>>>
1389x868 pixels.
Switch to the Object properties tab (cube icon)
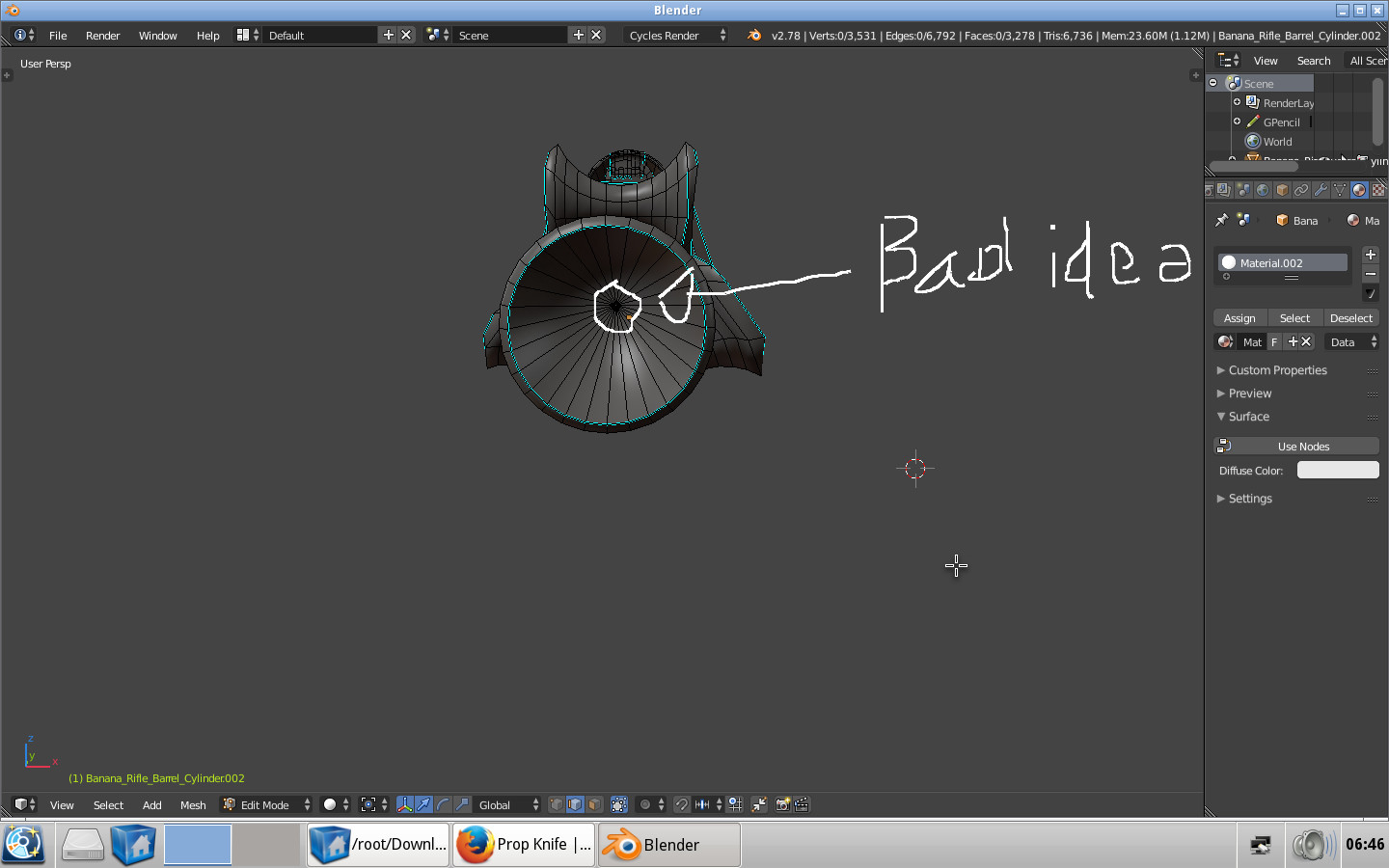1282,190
<<<
>>>
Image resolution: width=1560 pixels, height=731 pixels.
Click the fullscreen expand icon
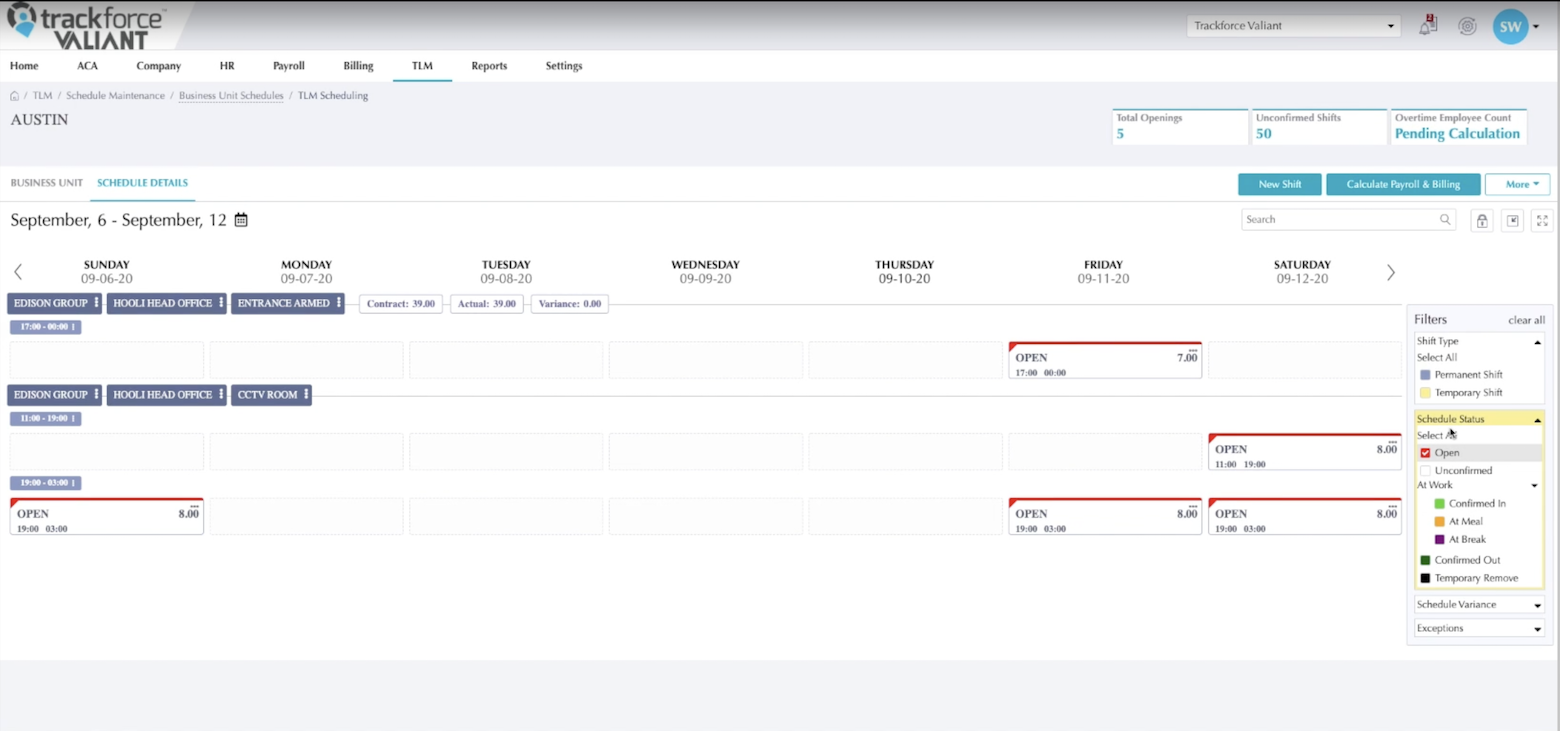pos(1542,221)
<<<
To be done ▸ Return the lines above, starting with the line that contains "Image resolution: width=1560" and going on through the line that contains "pos(1542,221)", reproduced verbatim with both of those lines included, and leave the pictures out of the answer.

Task answer ▸
Image resolution: width=1560 pixels, height=731 pixels.
Click the fullscreen expand icon
pos(1542,221)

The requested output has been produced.